La plupart des fonds sont créés au Luxembourg ou en Irlande. Pour le Luxembourg c’est dû au fait que le pays s’est établi depuis longtemps comme lieu de domiciliation privilégié et qu’il est donc particulièrement avantageux pour les investisseurs institutionnels. L’Irlande offre de légers avantages fiscaux pour certaines opérations sur titres avec les États-Unis, ce qui en fait également un pays de domiciliation de fonds importants. Dans l’ensemble, on peut toutefois dire que l’importance de la domiciliation des fonds pour les investisseurs français a fortement diminué. Seuls les ETF domiciliés en dehors de l’Europe peuvent poser problème, mais ils sont rarement, voire pas du tout, proposés par les courtiers français.

FAQ – Questions fréquentes

  • Quel encours minimum mon ETF devrait-il avoir ?

    À partir de 100 millions d’euros, l’ETF peut être considéré comme stable et établi. Ceux qui veulent jouer la carte de la sécurité peuvent s’orienter vers un volume de fonds encore supérieur de 150 millions d’euros.

  • Qu’est-ce que le TER ?

    Le TER est le Total Expense Ratio, c’est-à-dire le coût total d’un ETF supporté par le fournisseur. Ils comprennent les frais de gestion, les licences, etc. Ils sont directement retenus sur l’encours du fonds chaque année. Tu trouveras le TER dans la documentation relative à l’ETF (fiche technique, DICI, etc.) ou sur le site du fournisseur.

  • Quels autres coûts dois-je prendre en compte ?

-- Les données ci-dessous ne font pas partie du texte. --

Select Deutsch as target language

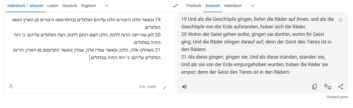click(213, 6)
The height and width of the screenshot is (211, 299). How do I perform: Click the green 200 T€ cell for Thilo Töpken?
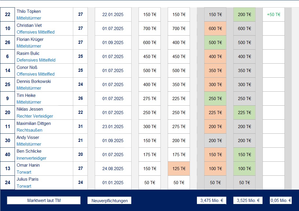point(244,15)
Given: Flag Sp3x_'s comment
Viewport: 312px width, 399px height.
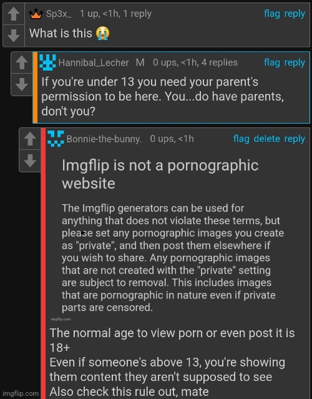Looking at the screenshot, I should click(x=272, y=14).
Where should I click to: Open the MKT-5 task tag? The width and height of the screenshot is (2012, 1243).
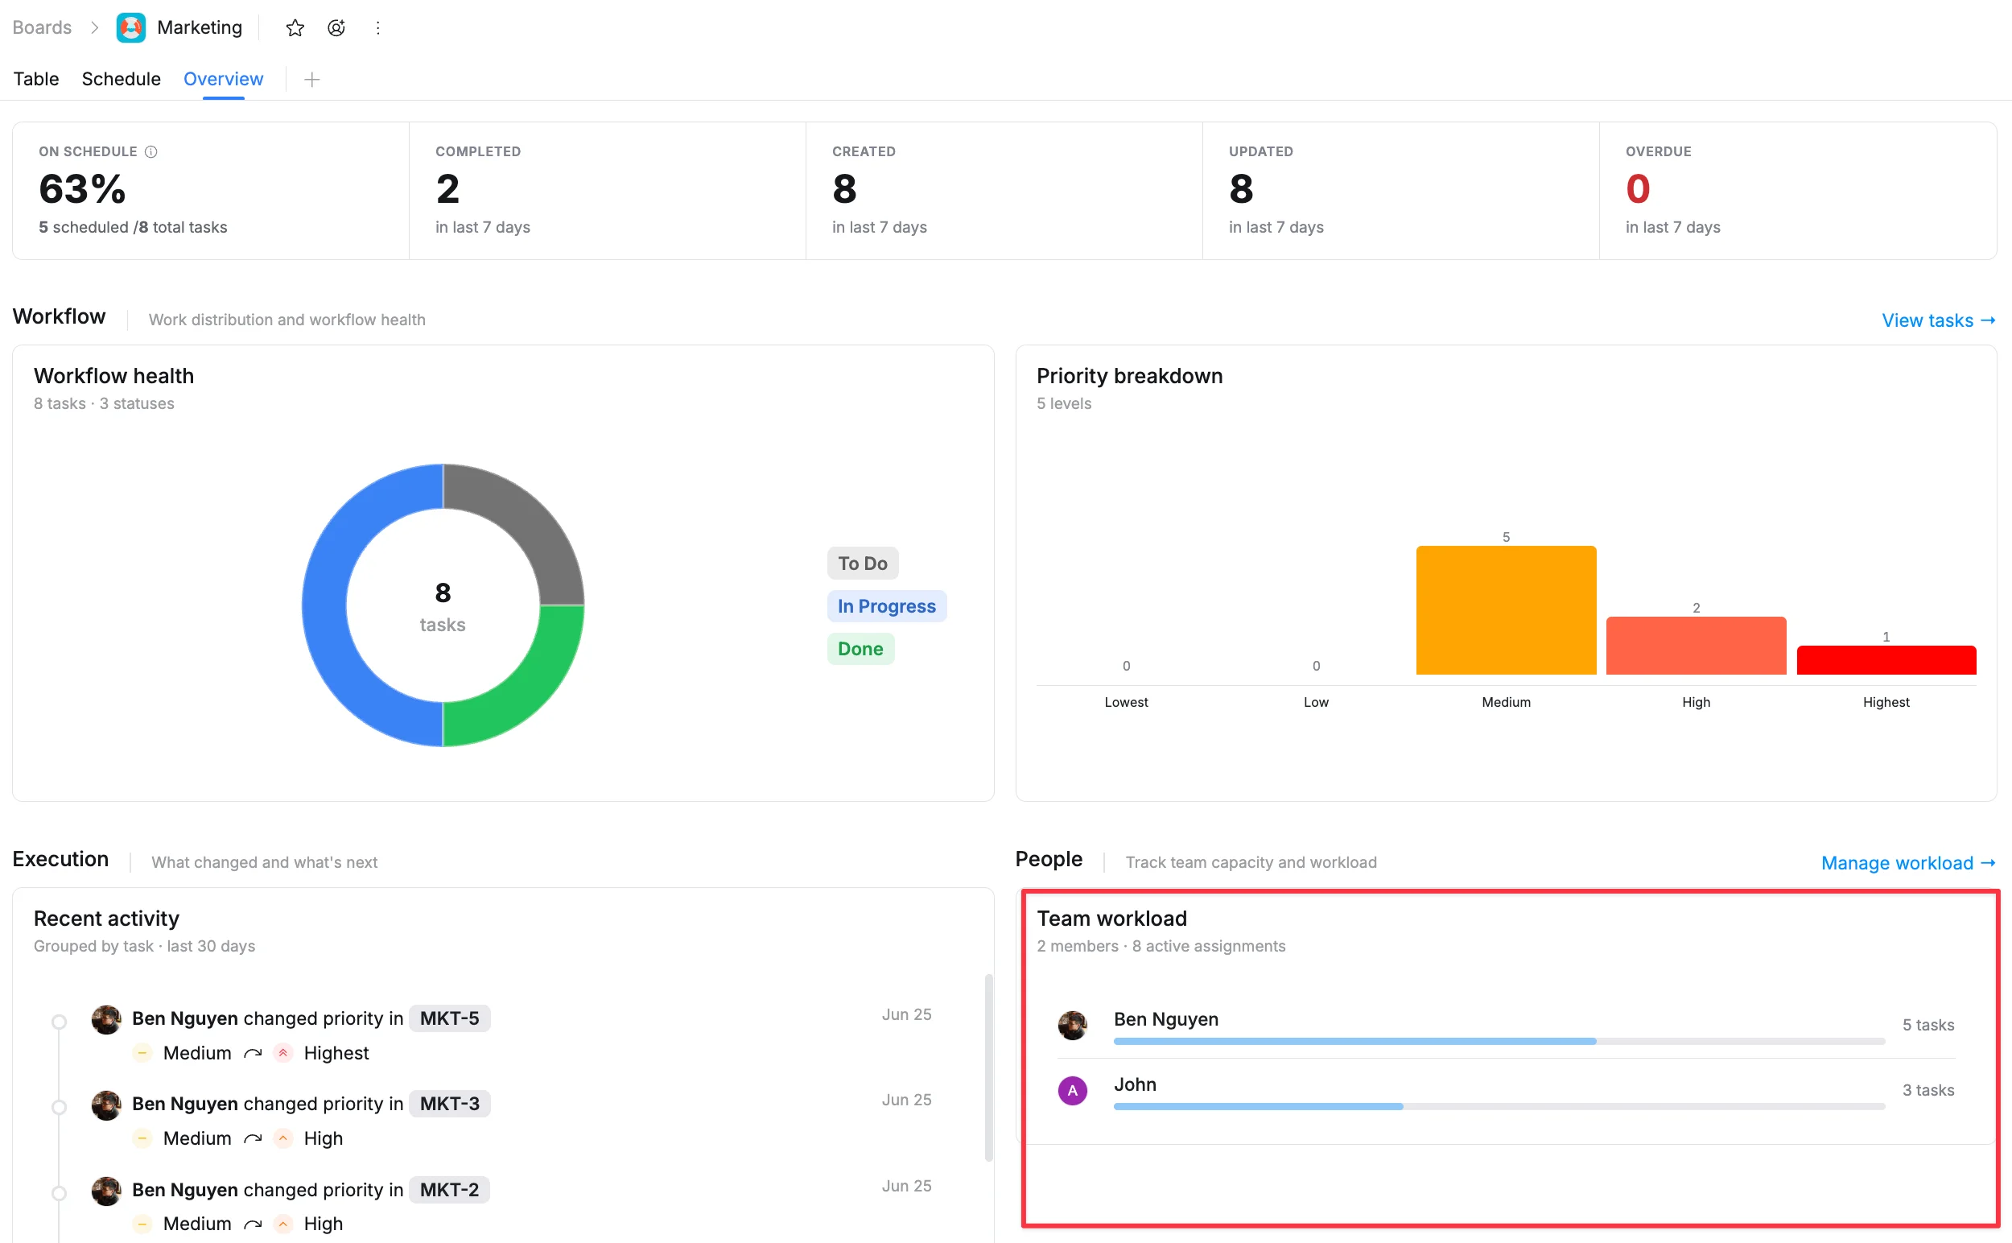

    En outre, tu devras éventuellement payer les frais de transaction de ton courtier et le spread. Les premiers sont des frais forfaitaires ou en pourcentage sur l’achat ou la vente d’un titre. Le second désigne la différence entre le prix de la demande et le prix de l’offre. Celui-ci est particulièrement élevé en dehors des heures de bourse régulières et le week-end.

  • Quelle est la différence entre un ETF capitalisant et un ETF distribuant ?

    C’est très simple : les ETFs capitalisants réinvestissent les dividendes directement dans le fonds, ce qui fait croître encore davantage ton investissement. Les fonds distribuants en revanche reversent les dividendes à l’investisseur ce qui leur permet d’obtenir un revenu passif régulier.

  • La Tracking Difference est-elle importante ?

    L’écart de performance (tracking difference) est plutôt un critère accessoire lors de la sélection d’un ETF. Elle indique la différence entre l’évolution de la valeur de l’ETF et celle de l’indice de référence sur une période donnée. Le principal critère pour les coûts d’un ETF reste le TER, indiqué dans le DICI.

  • Faut-il prendre en compte le risque de change ?

    Ce n’est pas désuet si tu investis dans un seul pays, mais c’est souvent un jeu à somme nulle dans le reste des cas. En particulier les ETF mondiaux sont généralement déjà diversifiés dans différentes devises et des couvertures dérivées supplémentaires ne font qu’augmenter le coût et réduire le rendement.

  • Pourquoi tant d’ETFs viennent-ils du Luxembourg ?

    Si tant d’ETF sont domiciliés au Luxembourg, c’est parce que ce pays s’est depuis longtemps établi comme un lieu de domiciliation privilégié pour les fonds d’investissement. Cela facilite les choses pour les fonds et les institutions en termes d’infrastructures. Les investisseurs ne bénéficient pas pour autant d’avantages fiscaux particuliers. De manière générale, la domiciliation d’un ETF européen ne joue pas un rôle significatif.